Accompanying a new story on GCHQ/NSA cooperation yesterday, the Intercept released one of the most revealing documents about NSA spying yet. It describes efforts to use Identifier Scoreboard to triage leads such that analysts spend manual time only with the most promising leads. Basically, the NSA aims to use this process to differentiate the 75% of metadata they collect that is interesting but not of high interest into different categories for further analysis.
It does so by checking the leads — which are identifiers like email addresses and phone numbers — against collected data (and this extends beyond just stuff collected on the wires; it includes captured media) to see what kind of contacts with existing targets there have been. Not only does the system pull up what prior contacts of interest exist, but also what time frame those occurred and in what number. From there, the analyst can link directly to either the collected knowledge about a target or the content.

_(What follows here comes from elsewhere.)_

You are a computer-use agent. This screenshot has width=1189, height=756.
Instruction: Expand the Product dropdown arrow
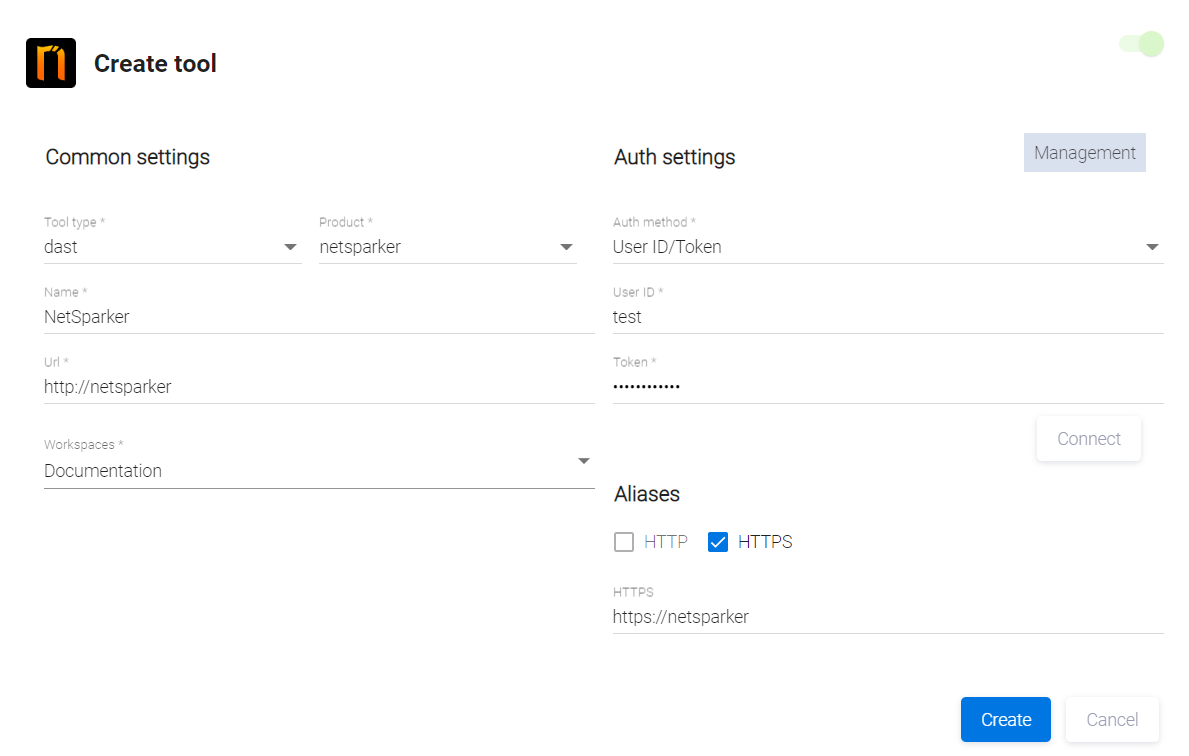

Before I get into the significance, a few details.
First, the system works with both phone and Internet metadata. That’s not surprising, and it does not yet prove they’re chaining across platforms. But it is another piece of evidence supporting that conclusion.
More importantly, look at the authorities in question:
First, FAA. The CP and CT are almost certainly certificates, the authority to collect on counterproliferation and counterterrorism targets. But note what’s not there? Cybersecurity, the third known certificate (there was a third certificate reapproved in 2011, so it was active at this time). Which says they may be using that certificate differently (which might make sense, given that you’d be more interested in forensic flows, but this triage system is used with things like TAO which presumably include cyber targets).
There is, however, a second kind of FAA, “FG.” That may be upstream or it may be something else (FG could certainly stand for “Foreign Government, which would be consistent with a great deal of other data). If it’s something else, it supports the notion that there’s some quirk to how the government is using FAA that differs from what they’ve told PCLOB and the Presidential Review Group, which have both said there are just those 3 certificates.
Then there’s FAA 704/705B. This is collection on US person overseas. Note that FAA 703 (collection on US person who is located overseas but the collection on whom is in the US) is not included. Again, this shows something about how they use these authorities.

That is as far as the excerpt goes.